PyTorch is based on Torch. Torch is a Tensor library like Numpy. Unlike Numpy, Torch has strong GPU support.

You can use Torch either using the Lua programming language or if you like Python you can use PyTorch.

You can use PyTorch together with all major Python packages likes scipy, numpy, matplotlib and Cython and benefit from with PyTorch’s autograd system.

We will check some major PyTorch features in here and provide some feedback on PyTorch tensors, algebra and graphs.

Main PyTorch features

  • Eager execution
  • C++ support
  • Native ONNX Support (open nn exchange)
  • Supported on major cloud platforms
  • Supports all major network model architectures

Data types

We see in here the list of data types currently supported.

Data type Tensor
32-bit floating point torch.FloatTensor
64-bit floating point torch.DoubleTensor
16-bit floating point torch.HalfTensor
8-bit integer (unsigned) torch.ByteTensor
8-bit integer (signed) torch.CharTensor
16-bit integer (signed) torch.ShortTensor
32-bit integer (signed) torch.IntTensor
64-bit integer (signed) torch.LongTensor

What do you do first in PyTorch?

In order to use it you first import the torch library.

import torch

Probable the next thing would be to convert your numpy arryas to PyTorch tensors

pta = torch.from_numpy(a)

The above line would also convert the original data type (DType) from numpy array.

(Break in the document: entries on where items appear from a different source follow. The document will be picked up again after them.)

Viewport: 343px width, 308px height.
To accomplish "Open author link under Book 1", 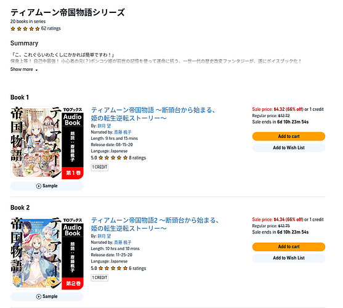I will pos(104,126).
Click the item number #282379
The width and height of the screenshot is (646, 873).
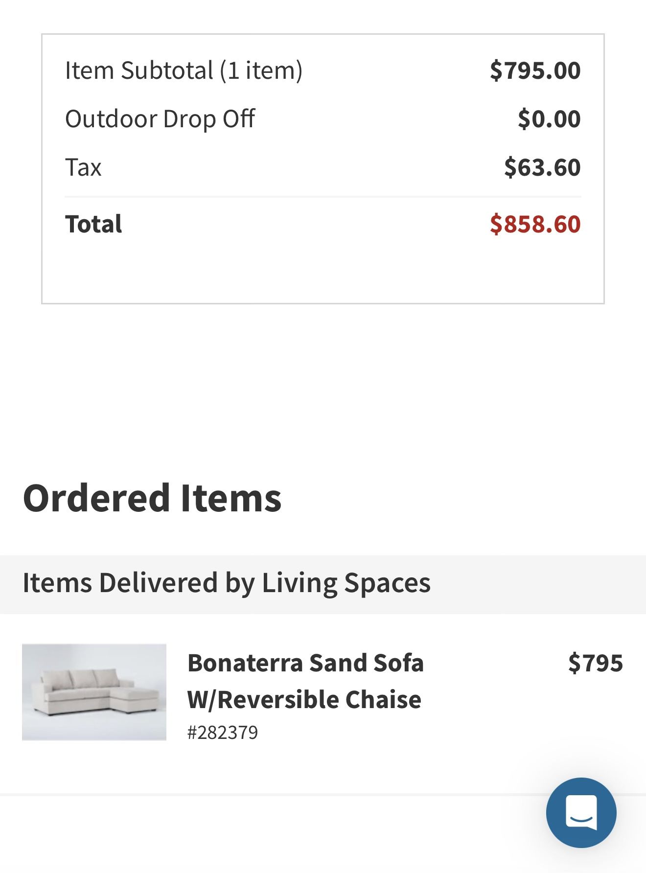tap(223, 733)
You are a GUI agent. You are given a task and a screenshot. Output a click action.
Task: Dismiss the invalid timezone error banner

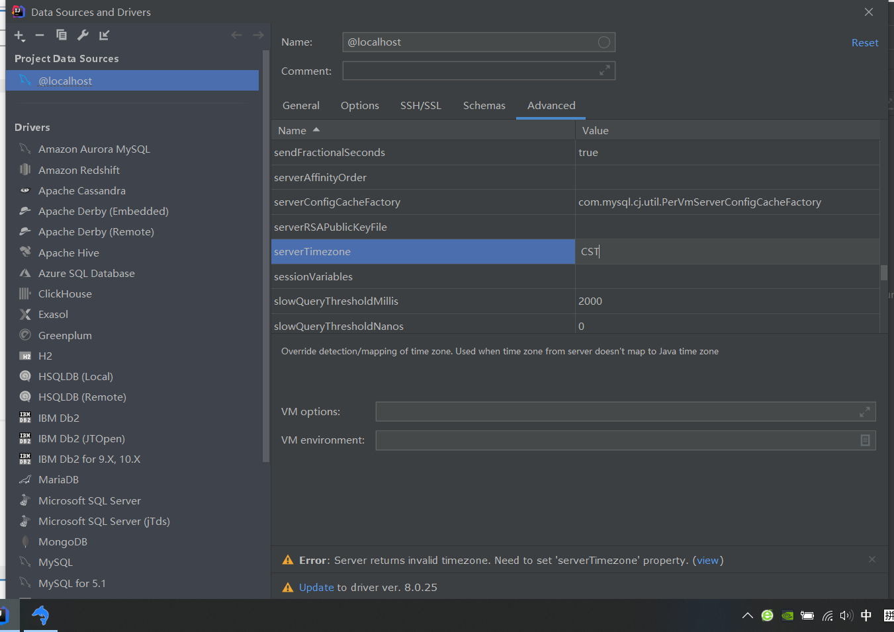pos(872,559)
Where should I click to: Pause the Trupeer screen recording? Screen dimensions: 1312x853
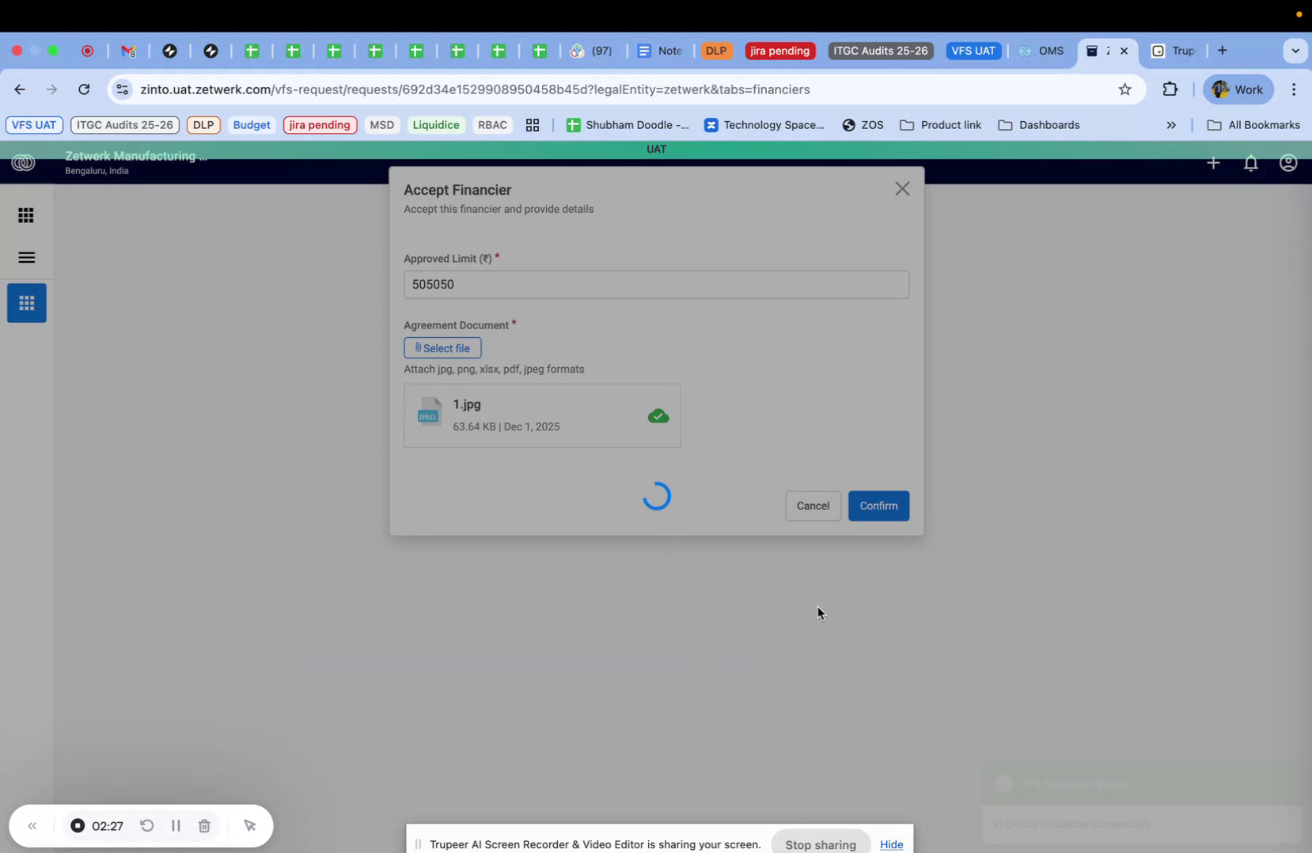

For example, float64 will become torch.DoubleTensor

We can also convert PyTorch tensor to numpy array:

a = pta.numpy()

We can override default behaviour if we cast it:

pta = torch.FloatTensor(a)

PyTorch tensor

Has three atributes:

  • torch.dtype
  • torch.device
  • torch.layout

We already listed all dtype attrubutes in a section before. For the device we can have either “cpu” or “cuda”. Cuda is a software layer over hardware GPU unit. Currently it works only on Nvidia hardware. This “cuda” thing is what makes speed improvements.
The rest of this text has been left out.